The severity after the first or only dose was similar between pregnant, lactating, and non-pregnant/non-breastfeeding women (Table 4). After the first dose, ChAdOx1 and Gam-COVID-Vac slightly increased the chances of moderate/severe symptoms in pregnant and lactating women, (Table 5).

3.5. Exploratory Results on the Presentation of Side Effects in Breastfed Infants

More symptoms were reported in infants aged 4.1–6 months (28%) and in those who received the CoronaVac vaccine (23%) (Table S4). Secondary symptoms were present in 11% of breastfed infants; irritability was the most mentioned effect (Table S5).

4. Discussion

Pregnant women are at a higher risk of severe COVID-19 [56,57,58]. Therefore, they must obtain a vaccination. One reason why pregnant women are hesitant to receive a COVID-19 vaccination is the lack of safety data from the clinical trials, where pregnant women were not included. Social media has been pointed out as a source of misinformation [50,59], and politics has also been involved in shaping women’s perceptions about COVID-19 vaccination [60]. The present study provides evidence for the short-term safety of the COVID-19 vaccine in pregnant and lactating women.

4.1. Extension of Side Effects during Pregnancy

ChAdOx1 and Gam-COVID-Vac increased the chances of both local and systemic symptoms after the first dose.
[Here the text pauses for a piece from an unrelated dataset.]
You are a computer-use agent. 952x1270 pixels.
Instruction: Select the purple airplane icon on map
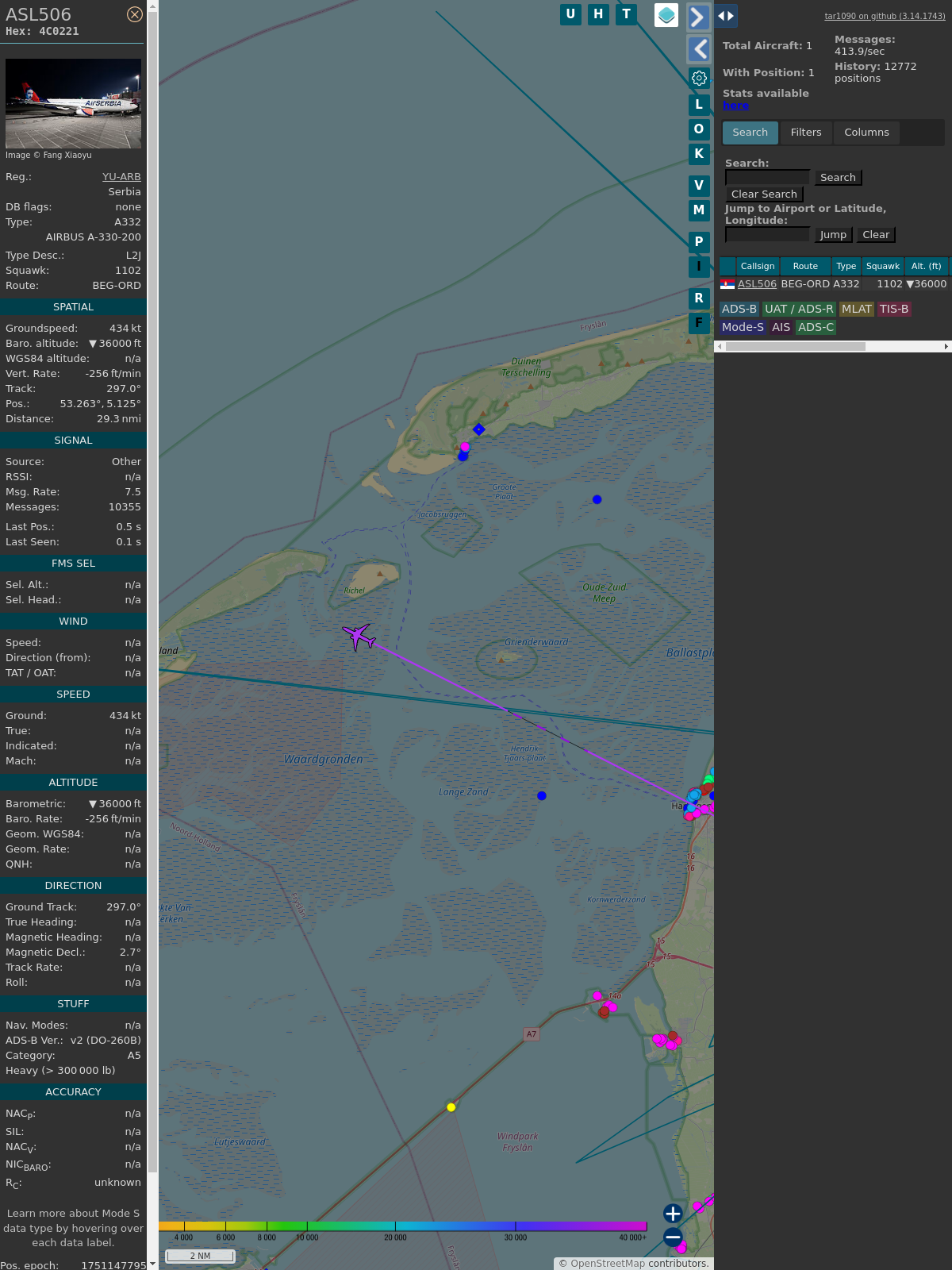(359, 636)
We listed a total of five types of local and 39 types of systemic symptoms in pregnancy. The most common symptoms were pain in the arm, injection-site pain, headaches, muscle pain, the desire to sleep, fatigue or tiredness, and a lack of energy. This was consistent with what has been reported in the literature [16,17,61,62]. The most cited study on self-reported side effects in pregnancy was published in 2021 [18], where injection-site pain, fatigue, headaches, and myalgia were the most commonly reported symptoms in 35,691 pregnant women who received mRNA-1273 and BNT162b2. Side effects were more frequently reported after the second dose.

4.2. Extension of Side Effects during Breastfeeding

Lactating women experienced fewer local symptoms after the first or only dose. However, the opposite occurred after the second dose, and arm and injection-site pain were common. Another study found that the frequency of reactions was higher after the second dose [46]. Pain, redness, and swelling at the injection site have been frequently reported after the second dose [45]. We found that ChAdOx1 registered higher chances for both local and systemic side effects after the first dose, but these chances were reduced after the second dose compared to BNT162b2. Golan and colleagues found a higher presentation of any injection-site symptoms with mRNA-1273 than BNT162b2, after the first and second dose [5].
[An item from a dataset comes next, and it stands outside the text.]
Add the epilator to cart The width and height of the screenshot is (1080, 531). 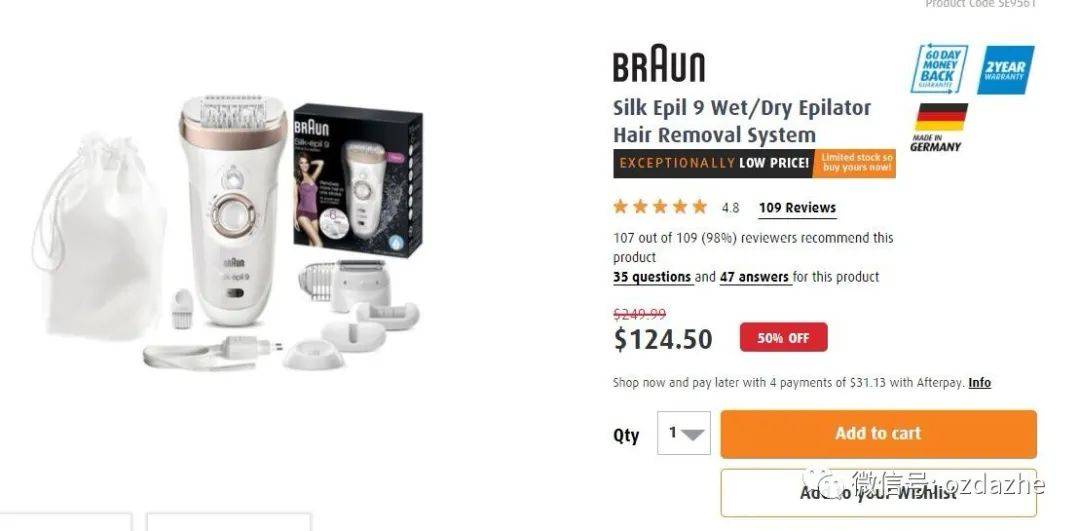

4.3. Severity of Side Effects during Pregnancy and Breastfeeding

We found that breastfeeding status had no effect on severity. The statistically non-significant result could be due to the small sample size of pregnant women. Therefore, it should be considered as inconclusive. Studies with larger sample sizes are required to confirm that pregnancy does not make a difference in the severity of COVID-19 vaccine side effects.
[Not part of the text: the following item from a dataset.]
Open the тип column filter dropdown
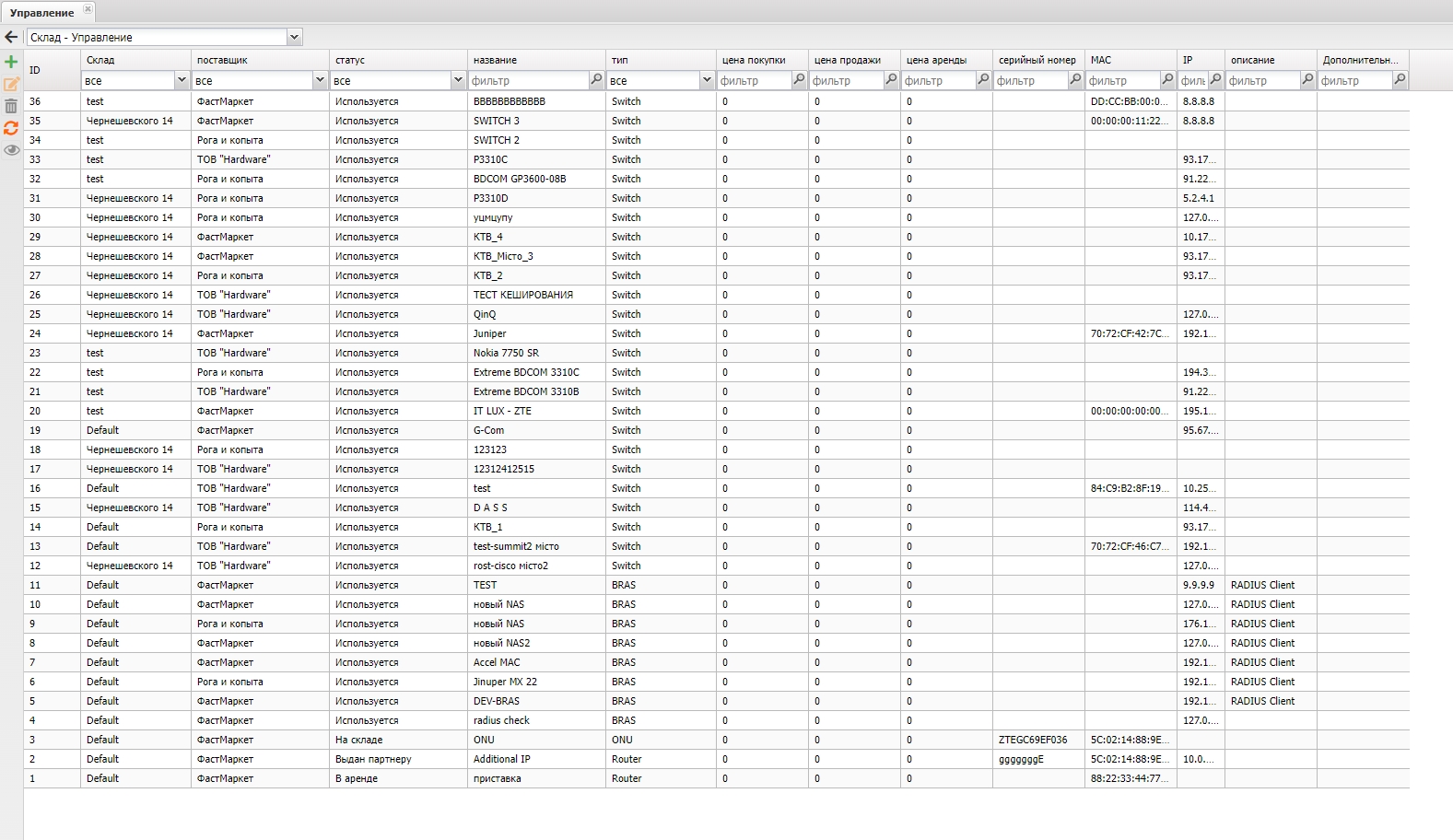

4.4. Side Effects in Breastfed Infants

Children can present side effects after the vaccination of their mother. We found that irritability was the most frequent self-reported symptom, followed by fever and diarrhea, in agreement with the literature [21,63]. CoronaVac registered the highest frequency of effects. McLaurin and colleagues did not show differences between mRNA-1273 and BNT162b2 [63], while Bertrand and colleagues found more drowsiness in children whose mothers received mRNA-1273 than BNT162b2 [21]. Vaccination protects the infant by transferring IgA and IgG antibodies and immune cells through the breast milk [19,22,58,64].

4.5. Limitations

Unfortunately, self-reported side effects could not be validated by a physician. The technique used for recruiting participants could have biased inclusion of contacts whom they knew had similar experiences. Furthermore, people that suffer from more symptoms might have been more interested in answering the survey. The recall bias was another limitation; participants could have remembered symptoms that have affected their health or their daily activities more, and some results could have been overestimated. The BNT162b2 and ChAdOx1 vaccines predominated in the study population, which was consistent with the greater availability of these vaccines in Mexico or in the neighboring country, the USA. It is necessary to continue with studies that include a greater number of participants who received Gam-COVID-Vac, Ad26.CoV2.S, and mRNA-1273. Results for breastfed infants were exploratory and conclusions are non-definitive due to the nonspecific nature of symptoms and small sample size. Further studies are needed to answer the unknowns that are left after this study.

5. Conclusions

Pregnant women had a tendency toward fewer systemic symptoms than non-pregnant/non-breastfeeding women after the first or only dose. BNT162b2 had a higher frequency of local symptoms in pregnancy. Lactating women experienced fewer local side effects after the first or single dose, but these were more frequent after the second dose. ChAdOx1 increased the chances of developing both local and systemic side effects after the first dose, but the opposite occurred after the second dose in lactating women. The severity was similar across groups, although the result of lack of association in pregnancy requires studies with a larger sample size. Irritability was the most reported symptom in breastfed infants. The present study contributes to the knowledge about the safety of COVID-19 vaccination during pregnancy and breastfeeding, which was one the main concerns against vaccination. This information can encourage women to obtain the vaccine, as these groups of the population are at higher risk for severe COVID-19.

Supplementary Materials

The following supporting information can be downloaded at https://www.mdpi.com/article/10.3390/vaccines11081280/s1: Table S1. Variables description, Table S2. Extension of COVID-19 vaccination side effects according to number of doses and pregnancy status. Mexican female population, August - September 2021, Table S3. Extension of COVID-19 vaccination side effects according to number of doses and breastfeeding status. Mexican female population-August–September 2021, Table S4. Presentation of symptoms in breastfed infants by age and type of vaccine, and Table S5. Side effects reported by mothers in their breastfed infants after COVID-19 vaccination.

Author Contributions

Conceptualization, M.E.C.M., A.M.S.M. and M.B.d.L.; Data curation, M.E.C.M.; Formal analysis, M.E.C.M., A.M.S.M. and B.T.C.; Investigation, M.E.C.M. and M.B.d.L.; Methodology, M.E.C.M., A.M.S.M., B.T.C. and M.B.d.L.; Resources, A.M.S.M.; Software, M.E.C.M. and J.I.G.O.; Supervision, A.M.S.M., G.N.F. and M.B.d.L.; Validation, B.T.C. and M.B.d.L.; Writing—original draft, M.E.C.M.; Writing—review and editing, M.E.C.M., A.M.S.M., B.T.C., J.I.G.O., G.N.F. and M.B.d.L. All authors have read and agreed to the published version of the manuscript.

Funding

This research received no external funding.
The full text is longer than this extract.